1 — Enters this state when a class keyword is
encountered (except @protocol or
@interface.
2 — Enters this state when the @interface
class keyword is encountered. Returns to 1 when a colon or
close parenthesis is encountered.
3 — Enters this state on the first word token found while in state 2.
Returns to 1 when colon or close parenthesis is encountered.
- inClassConformingToProtocol
-
Set to 1 when a conforming left angle bracket (<) is seen in an
@protocol declaration.
Set to 2 after that token. While this value is 2, tokens are
gathered in the conformsToList string.
Reset to 0 upon seeing the matching right angle bracket (>).
- inComment
Indicates whether we are in a multi-line comment. See also
the ppSkipOneToken local variable in
blockParse.
- inEnum
Set to 1 while inside an enumeration.
- inExtends
Set to 1 when the extends keyword is encountered in
Java. Reset to 0 when an implements keyword occurs.
- inGiven
Set to 1 when a given token is seen in AppleScript. Reset to 0
at the following newline.
- INIF
Inside an if statement. Only used if the HeaderDoc::parseIfElse
variable is set to 1.
- inImplements
Set to 1 when the implements keyword is encountered
in Java. Reset to 0 when an extends keyword occurs.
- inInlineComment
-
Indicates whether we are in a single-line comment (i.e. one
beginning with a hash or two slashes).
Initial value is 4. Decremented to 3 at end of loop.

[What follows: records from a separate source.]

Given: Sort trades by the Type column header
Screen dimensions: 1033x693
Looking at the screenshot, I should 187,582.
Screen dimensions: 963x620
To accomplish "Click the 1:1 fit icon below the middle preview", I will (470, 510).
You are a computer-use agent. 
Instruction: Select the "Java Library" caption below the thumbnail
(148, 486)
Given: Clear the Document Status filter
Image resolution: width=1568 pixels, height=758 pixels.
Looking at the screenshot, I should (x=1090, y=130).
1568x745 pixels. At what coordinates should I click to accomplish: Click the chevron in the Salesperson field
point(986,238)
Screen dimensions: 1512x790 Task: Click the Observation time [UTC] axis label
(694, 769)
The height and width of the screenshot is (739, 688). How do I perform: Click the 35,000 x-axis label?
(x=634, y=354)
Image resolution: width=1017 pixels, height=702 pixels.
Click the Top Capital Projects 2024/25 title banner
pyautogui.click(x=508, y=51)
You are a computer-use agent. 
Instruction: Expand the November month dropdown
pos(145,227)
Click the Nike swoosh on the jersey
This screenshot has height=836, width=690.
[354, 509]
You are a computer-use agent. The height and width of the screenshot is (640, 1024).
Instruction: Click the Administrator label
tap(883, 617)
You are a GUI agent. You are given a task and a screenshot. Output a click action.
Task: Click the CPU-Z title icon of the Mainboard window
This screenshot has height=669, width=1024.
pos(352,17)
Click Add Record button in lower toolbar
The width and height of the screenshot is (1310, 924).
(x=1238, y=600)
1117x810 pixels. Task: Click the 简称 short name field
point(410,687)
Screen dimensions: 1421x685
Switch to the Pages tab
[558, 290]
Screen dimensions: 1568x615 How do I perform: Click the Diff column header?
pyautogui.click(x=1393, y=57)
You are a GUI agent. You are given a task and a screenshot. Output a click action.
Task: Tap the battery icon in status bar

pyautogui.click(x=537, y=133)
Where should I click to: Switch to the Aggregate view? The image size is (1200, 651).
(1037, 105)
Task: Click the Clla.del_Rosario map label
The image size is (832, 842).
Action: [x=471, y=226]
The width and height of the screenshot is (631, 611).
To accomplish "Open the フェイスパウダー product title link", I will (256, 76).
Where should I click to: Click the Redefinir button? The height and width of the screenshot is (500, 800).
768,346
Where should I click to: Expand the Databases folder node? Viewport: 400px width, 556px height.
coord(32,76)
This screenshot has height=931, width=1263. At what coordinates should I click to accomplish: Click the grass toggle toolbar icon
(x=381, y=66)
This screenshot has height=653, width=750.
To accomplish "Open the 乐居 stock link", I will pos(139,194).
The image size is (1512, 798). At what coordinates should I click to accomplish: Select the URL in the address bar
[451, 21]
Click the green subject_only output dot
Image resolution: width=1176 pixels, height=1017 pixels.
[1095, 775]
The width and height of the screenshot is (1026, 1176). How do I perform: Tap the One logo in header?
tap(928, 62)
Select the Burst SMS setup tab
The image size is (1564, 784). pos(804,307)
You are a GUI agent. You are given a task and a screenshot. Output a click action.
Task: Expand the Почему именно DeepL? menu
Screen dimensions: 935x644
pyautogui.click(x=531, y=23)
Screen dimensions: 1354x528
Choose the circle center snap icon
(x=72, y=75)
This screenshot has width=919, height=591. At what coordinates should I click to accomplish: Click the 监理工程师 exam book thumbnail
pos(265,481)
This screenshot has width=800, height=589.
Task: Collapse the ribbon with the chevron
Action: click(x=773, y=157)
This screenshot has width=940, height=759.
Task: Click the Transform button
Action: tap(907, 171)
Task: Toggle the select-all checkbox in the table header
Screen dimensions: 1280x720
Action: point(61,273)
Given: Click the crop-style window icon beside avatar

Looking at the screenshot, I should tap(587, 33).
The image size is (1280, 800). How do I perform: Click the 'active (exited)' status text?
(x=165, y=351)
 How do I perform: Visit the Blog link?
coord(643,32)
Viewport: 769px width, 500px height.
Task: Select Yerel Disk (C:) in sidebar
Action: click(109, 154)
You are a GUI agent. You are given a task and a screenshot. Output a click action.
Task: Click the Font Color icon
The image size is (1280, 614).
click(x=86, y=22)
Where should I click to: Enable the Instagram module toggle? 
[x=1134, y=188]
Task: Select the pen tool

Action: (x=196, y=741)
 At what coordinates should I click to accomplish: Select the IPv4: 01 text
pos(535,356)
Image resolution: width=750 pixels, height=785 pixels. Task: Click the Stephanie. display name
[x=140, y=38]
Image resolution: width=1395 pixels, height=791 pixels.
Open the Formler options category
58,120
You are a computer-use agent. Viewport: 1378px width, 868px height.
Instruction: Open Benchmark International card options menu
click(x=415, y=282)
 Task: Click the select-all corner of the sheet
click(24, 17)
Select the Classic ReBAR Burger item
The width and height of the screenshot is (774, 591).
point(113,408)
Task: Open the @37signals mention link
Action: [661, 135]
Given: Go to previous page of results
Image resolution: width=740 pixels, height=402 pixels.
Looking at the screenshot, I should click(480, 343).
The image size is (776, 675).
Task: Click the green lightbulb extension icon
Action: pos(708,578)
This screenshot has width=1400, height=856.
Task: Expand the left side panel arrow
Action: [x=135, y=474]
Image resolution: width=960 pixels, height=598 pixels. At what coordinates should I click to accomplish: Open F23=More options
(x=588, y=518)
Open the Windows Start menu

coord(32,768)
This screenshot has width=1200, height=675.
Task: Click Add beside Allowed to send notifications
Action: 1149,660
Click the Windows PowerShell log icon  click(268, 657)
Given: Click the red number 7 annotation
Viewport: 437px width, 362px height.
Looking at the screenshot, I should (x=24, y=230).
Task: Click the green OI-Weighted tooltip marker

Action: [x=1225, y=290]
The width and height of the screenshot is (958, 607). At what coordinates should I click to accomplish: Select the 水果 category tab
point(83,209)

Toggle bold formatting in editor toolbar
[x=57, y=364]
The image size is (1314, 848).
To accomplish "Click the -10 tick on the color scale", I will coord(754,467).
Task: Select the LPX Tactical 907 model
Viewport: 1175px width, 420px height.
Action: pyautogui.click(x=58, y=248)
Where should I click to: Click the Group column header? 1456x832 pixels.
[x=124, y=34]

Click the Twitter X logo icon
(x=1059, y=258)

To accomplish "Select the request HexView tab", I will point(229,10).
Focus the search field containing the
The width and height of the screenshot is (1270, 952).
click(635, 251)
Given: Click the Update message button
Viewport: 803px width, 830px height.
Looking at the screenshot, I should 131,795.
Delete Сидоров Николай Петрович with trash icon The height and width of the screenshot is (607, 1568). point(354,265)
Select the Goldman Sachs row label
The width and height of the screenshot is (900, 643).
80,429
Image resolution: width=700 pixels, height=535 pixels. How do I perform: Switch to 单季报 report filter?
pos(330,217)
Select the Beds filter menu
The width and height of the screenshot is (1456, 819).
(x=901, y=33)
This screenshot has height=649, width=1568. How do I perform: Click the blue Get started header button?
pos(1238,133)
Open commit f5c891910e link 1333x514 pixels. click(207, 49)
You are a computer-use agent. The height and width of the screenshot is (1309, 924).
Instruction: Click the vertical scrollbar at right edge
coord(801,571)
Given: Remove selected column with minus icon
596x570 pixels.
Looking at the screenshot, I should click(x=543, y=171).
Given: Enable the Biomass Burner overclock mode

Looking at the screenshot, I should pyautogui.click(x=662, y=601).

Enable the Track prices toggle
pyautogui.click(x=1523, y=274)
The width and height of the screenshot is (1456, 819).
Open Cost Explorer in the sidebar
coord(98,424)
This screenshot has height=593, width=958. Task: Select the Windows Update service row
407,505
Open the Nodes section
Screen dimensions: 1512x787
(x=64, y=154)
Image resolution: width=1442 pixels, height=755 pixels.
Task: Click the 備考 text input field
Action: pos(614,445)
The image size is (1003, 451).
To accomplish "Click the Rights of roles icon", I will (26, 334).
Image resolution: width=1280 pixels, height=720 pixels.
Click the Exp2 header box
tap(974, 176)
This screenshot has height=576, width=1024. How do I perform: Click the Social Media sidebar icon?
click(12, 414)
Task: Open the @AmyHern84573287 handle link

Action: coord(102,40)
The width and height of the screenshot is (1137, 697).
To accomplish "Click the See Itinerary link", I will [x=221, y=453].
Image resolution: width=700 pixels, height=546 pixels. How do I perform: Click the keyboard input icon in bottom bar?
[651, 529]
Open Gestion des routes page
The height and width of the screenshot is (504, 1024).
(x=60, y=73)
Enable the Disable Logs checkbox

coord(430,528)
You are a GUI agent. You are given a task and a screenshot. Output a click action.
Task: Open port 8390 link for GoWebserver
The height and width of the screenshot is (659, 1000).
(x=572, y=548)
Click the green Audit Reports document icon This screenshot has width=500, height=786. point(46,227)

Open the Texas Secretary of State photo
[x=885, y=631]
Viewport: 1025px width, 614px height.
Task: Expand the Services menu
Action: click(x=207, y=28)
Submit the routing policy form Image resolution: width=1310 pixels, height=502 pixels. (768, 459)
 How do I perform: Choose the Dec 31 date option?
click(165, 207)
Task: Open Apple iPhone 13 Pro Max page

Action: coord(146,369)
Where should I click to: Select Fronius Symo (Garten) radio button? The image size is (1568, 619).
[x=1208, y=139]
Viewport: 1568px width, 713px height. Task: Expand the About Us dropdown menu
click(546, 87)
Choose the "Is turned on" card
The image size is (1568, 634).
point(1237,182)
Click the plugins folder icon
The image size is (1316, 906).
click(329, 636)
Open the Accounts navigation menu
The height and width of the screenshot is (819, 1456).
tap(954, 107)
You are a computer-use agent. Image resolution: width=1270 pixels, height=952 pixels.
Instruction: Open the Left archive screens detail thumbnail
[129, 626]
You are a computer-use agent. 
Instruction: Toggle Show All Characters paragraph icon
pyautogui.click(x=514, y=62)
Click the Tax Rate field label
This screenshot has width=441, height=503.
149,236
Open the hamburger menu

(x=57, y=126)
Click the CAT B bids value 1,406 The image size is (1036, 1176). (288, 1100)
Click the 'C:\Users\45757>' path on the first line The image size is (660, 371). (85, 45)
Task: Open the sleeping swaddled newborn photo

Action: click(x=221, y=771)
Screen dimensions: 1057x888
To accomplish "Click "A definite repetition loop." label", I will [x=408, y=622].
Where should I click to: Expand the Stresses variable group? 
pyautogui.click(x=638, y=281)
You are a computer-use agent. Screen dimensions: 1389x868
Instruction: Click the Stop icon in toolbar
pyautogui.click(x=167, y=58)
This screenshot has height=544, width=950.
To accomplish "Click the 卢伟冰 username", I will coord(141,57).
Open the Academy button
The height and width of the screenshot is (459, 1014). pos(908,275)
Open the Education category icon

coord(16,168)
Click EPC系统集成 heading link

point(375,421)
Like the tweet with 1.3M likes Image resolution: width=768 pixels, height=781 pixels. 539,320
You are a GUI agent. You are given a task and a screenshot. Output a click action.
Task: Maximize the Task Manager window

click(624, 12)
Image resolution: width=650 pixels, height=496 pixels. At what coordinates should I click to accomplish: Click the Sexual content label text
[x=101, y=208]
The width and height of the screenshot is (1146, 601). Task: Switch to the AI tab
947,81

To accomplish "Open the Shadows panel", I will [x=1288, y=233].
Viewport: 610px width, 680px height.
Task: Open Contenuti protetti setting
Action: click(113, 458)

Decremented to 2 after next token, then 1, increased to 3
if 1 and saw exclamation point. I don't remember what this
code does, and it is probably wrong.
- initbsCount
Contains the number of braces on the brace stack
when this parser state was created. When the
number of braces drops below this level, this
parser state must go away.
- inLabel
-
Set to 1 when a label token is seen in AppleScript. (See the
labelregexp variable in
parseTokens for
a list of these tokens.)
Reset to 0 after the next word token, at the following newline,
or when a given token is encountered.
- inMacro
-
Indicates that the current declaration is a #define macro or similar. Values are:
0 — Not in a macro.
1 — Got leading #.
2 — Got something else after # (error case).
3 — Got #define.
4 — Got another C preprocessor token, including
#if, #ifdef,
#ifndef, #endif,
#else, #undef,
#elif, #error,
#warning, #pragma,
#import, and #include.
See also inMacroLine.
- inMacroLine
Used for handling macros in the middle of declarations.
- inMacroTail
Set high upon encountering the first whitespace after
a macro name. Once this key is set, the value of the
cppMacroHasArgs key is no longer set upon
encountering an open parenthesis.
- INMODULE
-
Indicates that the parser is in a module declaration.
Possible values are:
0 — Not in a module declaration.
1 — Saw the module token.
2 — Unused vestigial state.
3 — Unused vestigial state.
- inOfIn
Set to 1 when AppleScript of or in token
is encountered. Reset to 0 on newline or after encountering the
next word token and appending it to OfIn.
- inOperator
In a C++ operator declaration.
- inPrivateParamTypes
Set to 1 after the colon in a C++ method declaration.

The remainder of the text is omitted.